» **YOUR OBJECTIVE**: Identify each line in the data below that contains the word "text", and copy those lines out.

Entries on locating words and elements
——————

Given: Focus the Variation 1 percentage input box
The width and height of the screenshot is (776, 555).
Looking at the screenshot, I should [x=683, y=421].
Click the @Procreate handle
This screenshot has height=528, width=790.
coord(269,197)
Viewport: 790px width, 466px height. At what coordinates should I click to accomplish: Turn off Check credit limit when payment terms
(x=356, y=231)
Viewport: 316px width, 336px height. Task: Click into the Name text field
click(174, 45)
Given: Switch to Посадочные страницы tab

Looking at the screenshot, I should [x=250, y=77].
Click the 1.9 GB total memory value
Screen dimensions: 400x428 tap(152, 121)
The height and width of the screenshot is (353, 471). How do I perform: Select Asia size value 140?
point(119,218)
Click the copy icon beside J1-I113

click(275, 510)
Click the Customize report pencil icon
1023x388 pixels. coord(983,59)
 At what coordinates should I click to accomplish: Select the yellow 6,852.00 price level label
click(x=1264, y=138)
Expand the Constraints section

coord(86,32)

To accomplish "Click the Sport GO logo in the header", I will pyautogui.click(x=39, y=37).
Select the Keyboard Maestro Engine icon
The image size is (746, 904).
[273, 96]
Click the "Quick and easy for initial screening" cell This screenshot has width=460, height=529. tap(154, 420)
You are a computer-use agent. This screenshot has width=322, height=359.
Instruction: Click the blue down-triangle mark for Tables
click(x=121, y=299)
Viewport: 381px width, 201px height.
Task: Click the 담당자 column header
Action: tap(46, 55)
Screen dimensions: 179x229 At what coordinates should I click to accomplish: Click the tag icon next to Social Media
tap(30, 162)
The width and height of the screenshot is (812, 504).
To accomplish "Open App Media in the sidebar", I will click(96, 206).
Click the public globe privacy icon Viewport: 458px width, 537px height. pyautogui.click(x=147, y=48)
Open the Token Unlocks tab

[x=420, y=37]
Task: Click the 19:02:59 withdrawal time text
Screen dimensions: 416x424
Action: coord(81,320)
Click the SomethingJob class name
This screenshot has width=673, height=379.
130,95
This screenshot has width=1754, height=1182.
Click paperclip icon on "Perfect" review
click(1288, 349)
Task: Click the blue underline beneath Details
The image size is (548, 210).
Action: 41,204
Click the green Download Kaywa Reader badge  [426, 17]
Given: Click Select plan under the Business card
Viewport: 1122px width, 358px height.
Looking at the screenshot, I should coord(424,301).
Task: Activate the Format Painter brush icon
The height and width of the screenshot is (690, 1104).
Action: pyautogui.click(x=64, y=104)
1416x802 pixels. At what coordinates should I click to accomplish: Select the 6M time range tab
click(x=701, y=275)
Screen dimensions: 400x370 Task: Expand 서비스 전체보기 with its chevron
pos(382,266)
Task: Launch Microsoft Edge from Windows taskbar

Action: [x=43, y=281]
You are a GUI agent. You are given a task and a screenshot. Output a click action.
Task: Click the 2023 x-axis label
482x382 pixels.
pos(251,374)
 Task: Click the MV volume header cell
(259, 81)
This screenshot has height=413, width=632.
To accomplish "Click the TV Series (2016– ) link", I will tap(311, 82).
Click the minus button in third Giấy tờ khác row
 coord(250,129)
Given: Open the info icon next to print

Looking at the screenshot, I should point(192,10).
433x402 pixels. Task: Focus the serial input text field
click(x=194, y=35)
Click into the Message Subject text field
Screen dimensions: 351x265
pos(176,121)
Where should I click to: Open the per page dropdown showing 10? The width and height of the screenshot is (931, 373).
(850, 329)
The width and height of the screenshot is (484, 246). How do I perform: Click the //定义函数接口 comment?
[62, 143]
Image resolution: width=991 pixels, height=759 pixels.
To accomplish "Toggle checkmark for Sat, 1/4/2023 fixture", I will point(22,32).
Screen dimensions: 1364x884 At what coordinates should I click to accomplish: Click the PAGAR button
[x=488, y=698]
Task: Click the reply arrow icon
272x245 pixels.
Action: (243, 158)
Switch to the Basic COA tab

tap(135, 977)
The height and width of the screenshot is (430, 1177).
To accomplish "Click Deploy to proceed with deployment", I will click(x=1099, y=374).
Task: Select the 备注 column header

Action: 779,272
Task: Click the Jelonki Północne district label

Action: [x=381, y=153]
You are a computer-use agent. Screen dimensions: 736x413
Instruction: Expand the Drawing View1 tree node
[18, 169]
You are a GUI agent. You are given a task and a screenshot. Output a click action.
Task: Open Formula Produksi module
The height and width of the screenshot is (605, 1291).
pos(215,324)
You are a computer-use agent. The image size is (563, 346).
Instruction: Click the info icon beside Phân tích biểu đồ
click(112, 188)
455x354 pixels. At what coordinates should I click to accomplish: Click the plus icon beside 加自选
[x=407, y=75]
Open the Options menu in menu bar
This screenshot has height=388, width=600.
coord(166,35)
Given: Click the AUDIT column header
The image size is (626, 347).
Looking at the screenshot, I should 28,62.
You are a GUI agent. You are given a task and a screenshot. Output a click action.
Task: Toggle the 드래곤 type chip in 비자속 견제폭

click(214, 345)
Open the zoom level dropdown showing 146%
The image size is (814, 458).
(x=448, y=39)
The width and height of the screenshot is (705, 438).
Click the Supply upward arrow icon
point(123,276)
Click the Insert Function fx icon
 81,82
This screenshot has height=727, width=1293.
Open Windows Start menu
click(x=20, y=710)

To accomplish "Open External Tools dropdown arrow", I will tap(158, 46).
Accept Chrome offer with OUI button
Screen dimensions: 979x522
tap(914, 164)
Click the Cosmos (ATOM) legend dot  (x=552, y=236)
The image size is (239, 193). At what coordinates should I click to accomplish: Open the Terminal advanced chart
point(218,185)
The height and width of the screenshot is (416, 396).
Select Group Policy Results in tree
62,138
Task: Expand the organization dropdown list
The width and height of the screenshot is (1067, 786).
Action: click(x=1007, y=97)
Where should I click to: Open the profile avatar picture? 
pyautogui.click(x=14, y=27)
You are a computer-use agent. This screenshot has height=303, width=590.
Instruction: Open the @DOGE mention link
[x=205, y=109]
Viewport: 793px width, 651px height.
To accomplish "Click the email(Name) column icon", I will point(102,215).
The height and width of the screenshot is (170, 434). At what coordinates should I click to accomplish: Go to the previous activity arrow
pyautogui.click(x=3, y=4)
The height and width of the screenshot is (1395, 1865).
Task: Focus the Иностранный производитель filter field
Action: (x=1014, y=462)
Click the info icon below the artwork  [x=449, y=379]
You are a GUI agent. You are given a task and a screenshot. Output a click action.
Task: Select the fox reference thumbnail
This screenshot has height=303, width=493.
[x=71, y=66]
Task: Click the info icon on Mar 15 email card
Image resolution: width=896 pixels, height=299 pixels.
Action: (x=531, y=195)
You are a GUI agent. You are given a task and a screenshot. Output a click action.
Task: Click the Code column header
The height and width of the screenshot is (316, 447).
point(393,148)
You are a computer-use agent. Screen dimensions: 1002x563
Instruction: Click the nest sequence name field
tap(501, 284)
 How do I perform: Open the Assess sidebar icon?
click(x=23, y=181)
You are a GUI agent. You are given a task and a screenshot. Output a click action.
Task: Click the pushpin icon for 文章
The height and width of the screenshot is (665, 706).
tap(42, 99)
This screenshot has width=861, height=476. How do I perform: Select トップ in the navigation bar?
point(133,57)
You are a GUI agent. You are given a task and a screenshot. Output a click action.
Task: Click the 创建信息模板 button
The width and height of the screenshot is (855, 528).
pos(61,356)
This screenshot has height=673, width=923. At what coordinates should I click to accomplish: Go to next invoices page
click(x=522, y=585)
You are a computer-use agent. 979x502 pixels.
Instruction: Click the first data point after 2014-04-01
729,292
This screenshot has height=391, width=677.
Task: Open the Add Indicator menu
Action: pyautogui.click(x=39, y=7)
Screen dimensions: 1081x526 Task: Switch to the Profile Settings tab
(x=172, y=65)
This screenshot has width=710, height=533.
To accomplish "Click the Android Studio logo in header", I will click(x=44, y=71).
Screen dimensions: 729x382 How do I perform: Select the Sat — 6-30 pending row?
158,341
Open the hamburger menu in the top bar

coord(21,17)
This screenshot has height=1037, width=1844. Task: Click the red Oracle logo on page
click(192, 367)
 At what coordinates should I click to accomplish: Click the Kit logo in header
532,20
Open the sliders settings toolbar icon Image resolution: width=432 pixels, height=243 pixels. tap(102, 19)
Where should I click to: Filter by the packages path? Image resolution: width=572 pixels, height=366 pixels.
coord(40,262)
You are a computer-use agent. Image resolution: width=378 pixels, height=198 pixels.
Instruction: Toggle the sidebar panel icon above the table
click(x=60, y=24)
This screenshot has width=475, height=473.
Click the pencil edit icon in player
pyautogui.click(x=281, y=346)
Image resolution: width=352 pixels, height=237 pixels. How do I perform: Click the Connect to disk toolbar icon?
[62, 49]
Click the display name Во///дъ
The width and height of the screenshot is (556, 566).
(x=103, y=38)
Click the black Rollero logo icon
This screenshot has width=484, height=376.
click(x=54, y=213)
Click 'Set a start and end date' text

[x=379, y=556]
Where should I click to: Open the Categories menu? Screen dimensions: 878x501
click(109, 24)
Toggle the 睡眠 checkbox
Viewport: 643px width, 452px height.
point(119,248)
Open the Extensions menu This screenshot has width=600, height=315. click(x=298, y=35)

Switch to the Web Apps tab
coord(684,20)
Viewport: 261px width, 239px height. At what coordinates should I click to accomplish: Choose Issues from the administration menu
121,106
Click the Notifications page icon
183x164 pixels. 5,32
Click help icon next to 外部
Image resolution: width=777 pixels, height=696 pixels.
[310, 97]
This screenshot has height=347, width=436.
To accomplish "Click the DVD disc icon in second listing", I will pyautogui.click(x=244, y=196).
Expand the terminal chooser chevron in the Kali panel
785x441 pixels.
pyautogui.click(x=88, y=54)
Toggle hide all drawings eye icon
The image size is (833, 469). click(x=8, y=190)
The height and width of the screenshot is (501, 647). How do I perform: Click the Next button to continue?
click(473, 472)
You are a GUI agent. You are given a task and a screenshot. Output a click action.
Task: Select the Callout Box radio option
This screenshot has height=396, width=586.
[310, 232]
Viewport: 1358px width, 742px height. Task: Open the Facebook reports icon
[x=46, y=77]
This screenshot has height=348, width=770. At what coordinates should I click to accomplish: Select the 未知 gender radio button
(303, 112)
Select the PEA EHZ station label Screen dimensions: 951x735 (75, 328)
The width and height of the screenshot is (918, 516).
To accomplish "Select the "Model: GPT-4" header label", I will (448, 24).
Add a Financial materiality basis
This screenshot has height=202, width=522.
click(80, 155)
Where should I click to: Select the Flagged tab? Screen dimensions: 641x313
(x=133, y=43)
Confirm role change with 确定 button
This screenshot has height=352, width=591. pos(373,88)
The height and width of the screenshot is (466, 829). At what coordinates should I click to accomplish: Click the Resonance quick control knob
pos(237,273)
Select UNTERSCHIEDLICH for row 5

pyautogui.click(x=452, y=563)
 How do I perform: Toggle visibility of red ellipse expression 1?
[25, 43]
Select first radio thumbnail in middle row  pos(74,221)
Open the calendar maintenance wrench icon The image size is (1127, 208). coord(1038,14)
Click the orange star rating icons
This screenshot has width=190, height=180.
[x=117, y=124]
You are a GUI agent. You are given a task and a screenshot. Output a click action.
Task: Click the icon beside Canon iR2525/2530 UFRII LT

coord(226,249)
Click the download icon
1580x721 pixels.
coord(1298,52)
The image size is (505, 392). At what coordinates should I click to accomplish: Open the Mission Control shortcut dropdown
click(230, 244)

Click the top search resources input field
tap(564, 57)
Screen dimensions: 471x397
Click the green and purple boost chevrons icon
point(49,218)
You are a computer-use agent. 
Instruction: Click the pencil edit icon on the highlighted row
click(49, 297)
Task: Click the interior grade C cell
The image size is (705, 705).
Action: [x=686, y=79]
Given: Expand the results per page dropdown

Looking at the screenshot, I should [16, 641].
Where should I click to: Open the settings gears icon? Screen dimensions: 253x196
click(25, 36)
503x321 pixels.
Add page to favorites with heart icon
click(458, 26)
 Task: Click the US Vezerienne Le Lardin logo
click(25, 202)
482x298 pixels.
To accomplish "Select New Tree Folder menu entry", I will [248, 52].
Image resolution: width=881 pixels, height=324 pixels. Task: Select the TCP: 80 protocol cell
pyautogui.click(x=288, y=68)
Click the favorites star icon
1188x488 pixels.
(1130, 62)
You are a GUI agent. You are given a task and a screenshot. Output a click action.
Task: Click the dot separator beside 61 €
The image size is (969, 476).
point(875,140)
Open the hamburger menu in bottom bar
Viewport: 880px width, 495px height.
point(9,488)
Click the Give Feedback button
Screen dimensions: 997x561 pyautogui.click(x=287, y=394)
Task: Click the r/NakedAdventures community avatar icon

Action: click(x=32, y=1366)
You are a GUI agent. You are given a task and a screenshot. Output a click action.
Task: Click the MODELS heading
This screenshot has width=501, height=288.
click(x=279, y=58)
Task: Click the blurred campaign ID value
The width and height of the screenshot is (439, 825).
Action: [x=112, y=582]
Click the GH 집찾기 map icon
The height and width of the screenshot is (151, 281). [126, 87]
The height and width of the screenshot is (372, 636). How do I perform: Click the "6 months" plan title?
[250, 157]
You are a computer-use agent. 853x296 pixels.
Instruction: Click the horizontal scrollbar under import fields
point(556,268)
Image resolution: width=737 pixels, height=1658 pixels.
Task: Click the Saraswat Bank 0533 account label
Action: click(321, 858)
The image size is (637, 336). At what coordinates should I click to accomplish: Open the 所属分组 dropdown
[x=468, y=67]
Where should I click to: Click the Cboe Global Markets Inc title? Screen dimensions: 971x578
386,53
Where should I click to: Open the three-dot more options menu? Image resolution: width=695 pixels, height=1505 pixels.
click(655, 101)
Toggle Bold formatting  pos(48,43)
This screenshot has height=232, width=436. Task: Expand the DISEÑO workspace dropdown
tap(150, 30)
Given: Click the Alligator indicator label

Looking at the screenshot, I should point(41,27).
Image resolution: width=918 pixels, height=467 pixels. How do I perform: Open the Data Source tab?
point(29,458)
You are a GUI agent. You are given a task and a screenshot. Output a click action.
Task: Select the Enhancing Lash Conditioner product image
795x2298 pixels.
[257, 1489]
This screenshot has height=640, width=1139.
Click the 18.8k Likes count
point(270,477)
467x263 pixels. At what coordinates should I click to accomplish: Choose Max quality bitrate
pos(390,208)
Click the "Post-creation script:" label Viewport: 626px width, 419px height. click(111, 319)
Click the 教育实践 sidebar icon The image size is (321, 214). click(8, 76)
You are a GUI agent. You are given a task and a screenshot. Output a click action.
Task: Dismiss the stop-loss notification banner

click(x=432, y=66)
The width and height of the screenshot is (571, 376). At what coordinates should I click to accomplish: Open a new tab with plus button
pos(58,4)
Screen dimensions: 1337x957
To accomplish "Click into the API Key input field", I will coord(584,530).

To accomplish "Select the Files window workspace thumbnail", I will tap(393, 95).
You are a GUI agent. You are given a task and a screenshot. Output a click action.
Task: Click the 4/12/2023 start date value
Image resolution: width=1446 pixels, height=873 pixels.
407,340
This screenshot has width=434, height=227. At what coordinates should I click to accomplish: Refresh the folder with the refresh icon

——————

» **RESPONSE TO THIS TASK**:
Viewport: 316px width, 336px height. Task: Click into the Name text field
Task: Click the 19:02:59 withdrawal time text
433x402 pixels. Task: Focus the serial input text field
Click into the Message Subject text field
Click 'Set a start and end date' text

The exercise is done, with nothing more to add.